Rockets and the cargo they might lift into orbit would be tax exempt when they're launched from Florida, under a new bill introduced by Rep. Tyler Sirois.
"Zero G, Zero Fee," declares Sirois' House Bill 65, filed last week.
HB 65 would create a state and local sales tax exemption and other competitive incentives in order to give Florida more advantage when trying to entice aerospace companies to operate out of Florida.
Florida may have the world's premier launch center with the combined facilities of NASA's Kennedy Space Center and Cape Canaveral Space Force Station. But competition is rising internationally — and from several states, notably Virginia, Texas, California, New Mexico and Nevada.

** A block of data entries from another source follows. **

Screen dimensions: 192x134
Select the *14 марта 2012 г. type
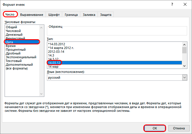tap(61, 48)
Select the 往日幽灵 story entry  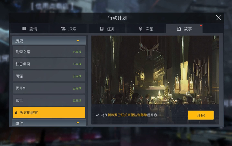[49, 64]
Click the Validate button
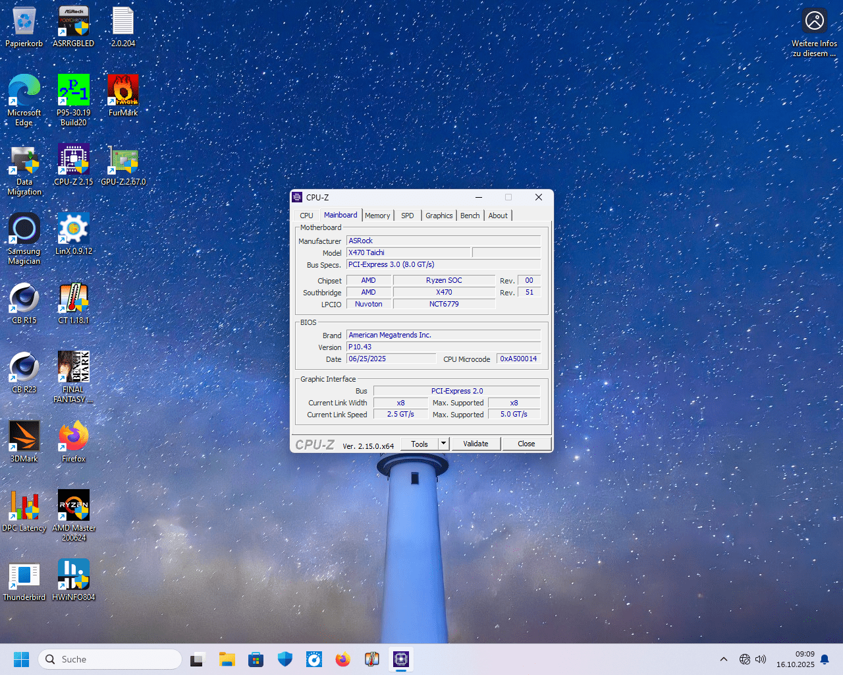 pos(476,444)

This comes as a new space race, driven by commercial interests and rocket companies, ramps up for the 2020s. The aerospace industry of the future no longer need be tied to NASA facilities or contracts. In fact, there are companies such as Bigelow Aerospace planning to put their own space stations in orbit, requiring more of the kind of trucking services that SpaceX and Orbital ATK have been providing to the International Space Station.
"It is a recognition that Florida needs to do more to be competitive in commercial aerospace," said Sirois, a Republican from Merritt Island. "That goes for the folks who've been around for a while, like Boeing and Lockheed Martin. They've been in space flight a long time. But we also have the new arrivals to the industry, SpaceX, Blue Origin, Virgin Galactic.
"So my bill is really a way to try to capture new industry, to retain current companies, and try to encourage them to grow their footprint in Florida," Sirois said.
The bill would give Space Florida, the same state-sponsored agency that solicits aerospace companies to move to Florida, the power to decide whether what they're planning to launch would be exempt from sales tax.
HB 65 would provide sales tax exemptions for anything going into space — up at least 62 miles — from Florida, including the rockets, the fuel, and any cargo. Sirois also expects some committee changes that would expand those exemptions to cover ground-based needs for those launches.
The bill also promises the state won't find some other way to tax space launches.
The bill would be statewide, so other potential Florida launch sites — such as Jacksonville's — also would be covered.
"What really sparked my interest in this, is right after the (July 20) Blue Origin launch in West Texas, there were members of Congress that came out and said, 'We ought to be taxing these vehicles every time they launch and land. They ought to be assessed a tax,'" Sirois recalled. "I just thought that was exactly the wrong message to send to this industry."
HB 65 also would call upon the Florida Department of Business and Professional Regulation to conduct a review to determine what state regulations could be streamlined to make the aerospace business more attractive in Florida.
The bill calls for the "Zero G, Zero Fee" law to sunset in 2042, after 20 years. By then the commercial space revolution beginning now will have evolved enough that Sirois expects the Legislature should have to revisit the whole law.
"So it's a very exciting time, I think, for the industry as a whole, but also for Florida's role in all of it," Sirois said.